*Given task:* Copy out the data below word for word, without the pictures.

*Data in this exercise:*
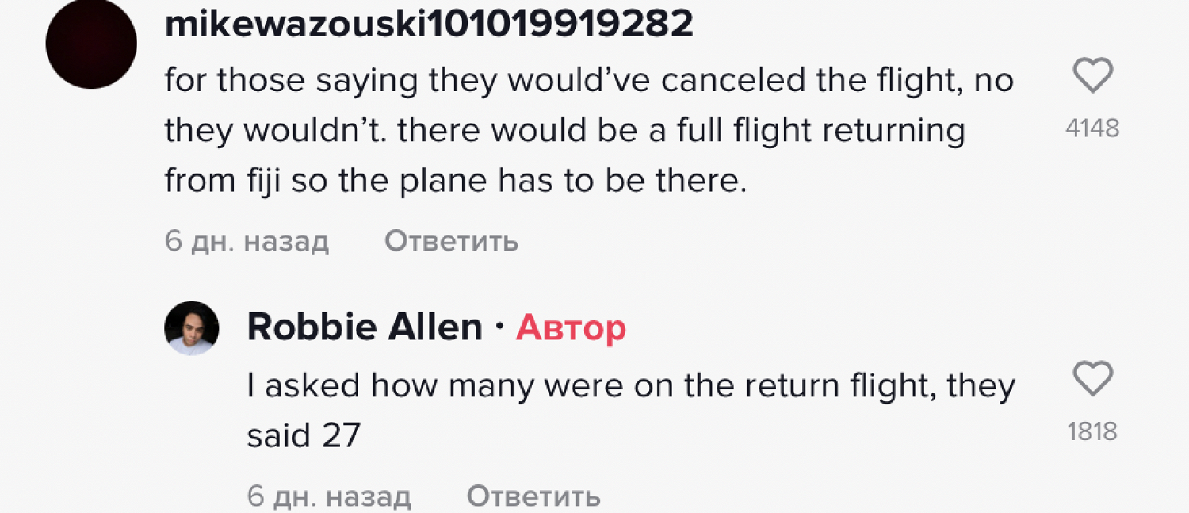Viewport: 1189px width, 513px height.
Task: Click the number 27 in Robbie Allen's reply
Action: tap(341, 436)
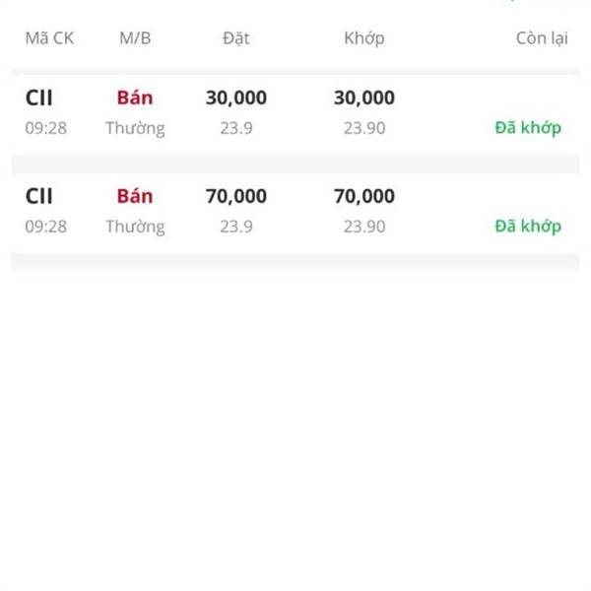Select the 30,000 quantity under Đặt
Image resolution: width=591 pixels, height=591 pixels.
236,98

*Written solution:*
Viewport: 1189px width, 513px height.
Task: Click the number 27 in Robbie Allen's reply
Action: tap(341, 436)
Select the 30,000 quantity under Đặt
Image resolution: width=591 pixels, height=591 pixels.
236,98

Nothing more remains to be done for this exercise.